Un giorno ho preso carta e penna e ho scritto al Papa. Più che al Papa ho scritto all’uomo, a Francesco che mi ha risposto, in qualche modo consolandomi. Siamo andati anche a Roma a trovarlo e siamo stati ricevuti in udienza.  Questa è la mia vita. Io l’accetto. Trovo un grande conforto nel fare gruppo con le altre mamme che vivono la disabilità dei loro figli. In questi anni penso di avere capito il senso della vita. Talvolta mi capita di osservare le mamme di normodotati, che si lamentano per un nonnulla dei loro bimbi sani ma non dico niente, non mi sento ostile. Si, è vero, sono fragile e in fondo al cuore può capitarmi d’essere triste, talvolta disperata, ma è solo per poco. Sono attrezzata: corro ad indossare la corazza che mi serve per combattere ogni giorno, ogni minuto della mia vita. Lo debbo alla mia Matilde”

Imma: una Frida Kahlo nello spirito e nel corpo

Quando sono uscito da casa della Signora Imma, fra le tante emozioni, sensazioni, impressioni che mi sono portato via, rammento un’immagine di Frida Kahlo, una donna al cui temperamento certo Imma s’ispira e del cui motto “Non mollare mai” mi pare sia una testimone davvero fuori del comune.

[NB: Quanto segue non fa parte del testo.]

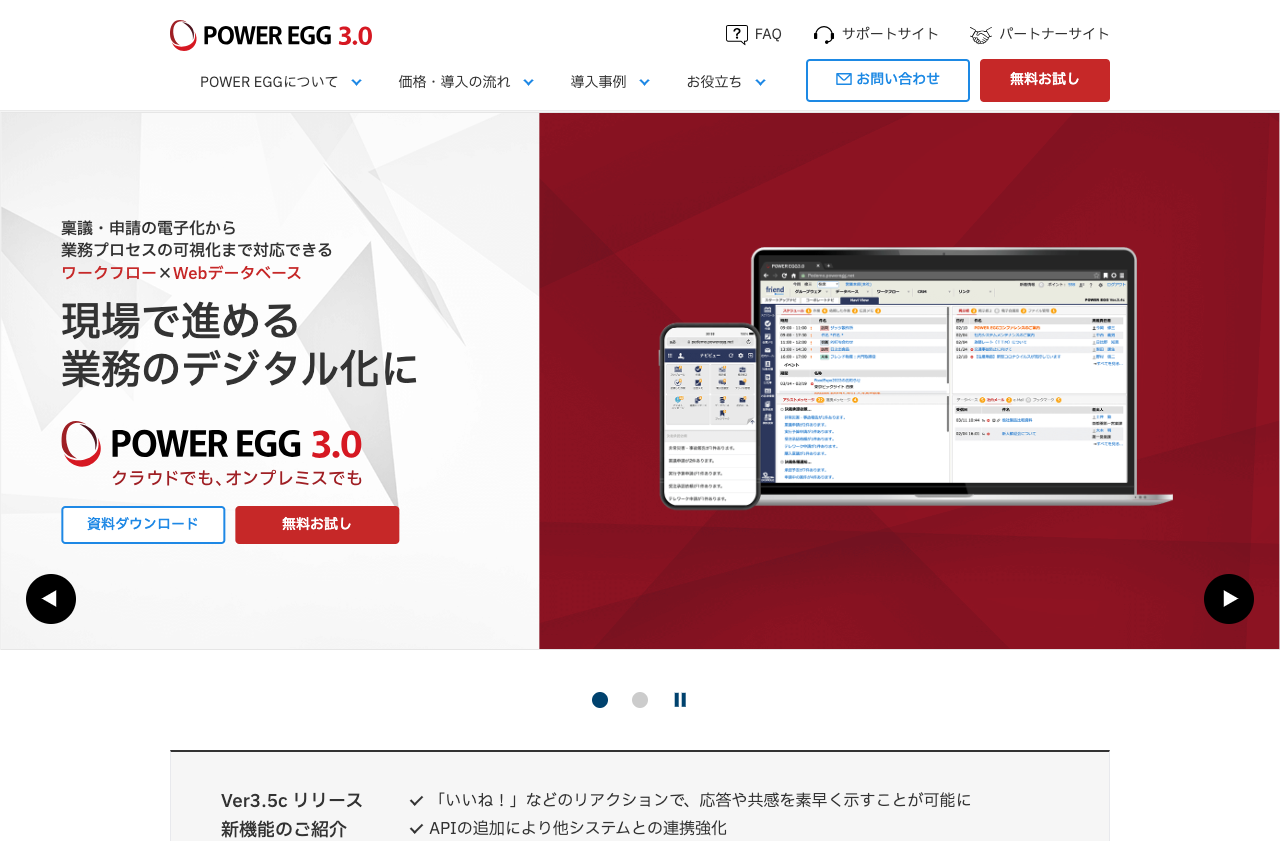This screenshot has width=1280, height=841.
Task: Advance to the next carousel slide arrow
Action: 1229,599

Tornato a casa, spigolando su internet, ho trovato che per molti anni la sindrome di Rett è stata classificata come neurodegenerativa, ma nel 2007 il genetista britannico Adrian Bird ha dimostrato che essa è reversibile. I neuroni non muoiono, come si pensava, ma soffrono di problemi di comunicazione al livello delle sinapsi. Io non lo so se Immacolata creda in questa possibilità. Di certo penso che lo speri e che qualche volta lo sogni. Quello che so, perché l’ho visto, è che Imma è ben salda nel suo impegno quotidiano a garantire la migliore vita possibile per Matilde. Per quanto Imma sia una giovane donna, quando ti rapporti con lei ne avverti la solidità: Imma è una roccia. Probabilmente non è affatto casuale che in casa sua campeggi un’immagine di Frida Kahlo. Chissà quante volte Imma avrà incrociato quello sguardo fiero, indomito. Si sarà interrogata un milione di volte su come quella donna ad appena 18 anni, rimasta devastata nel corpo, abbia saputo reagire con una capacità incredibile, inimmaginabile. Chissà se Imma ha trovato in lei una sorella, accomunata nella sofferenza e determinata nella voglia di reagire, di vivere, di meritare una qualità di vita pari agli altri. Di certo Imma sa esprimere in ogni momento della sua lunga giornata con la piccola Matilde, quello che Frida Kahlo ha scritto: “Guarderò attraverso la finestra dei tuoi occhi per vedere te” e sono certo che tutta questa forza, questa passione, questa potenza arrivi come un grande balsamo per Matilde.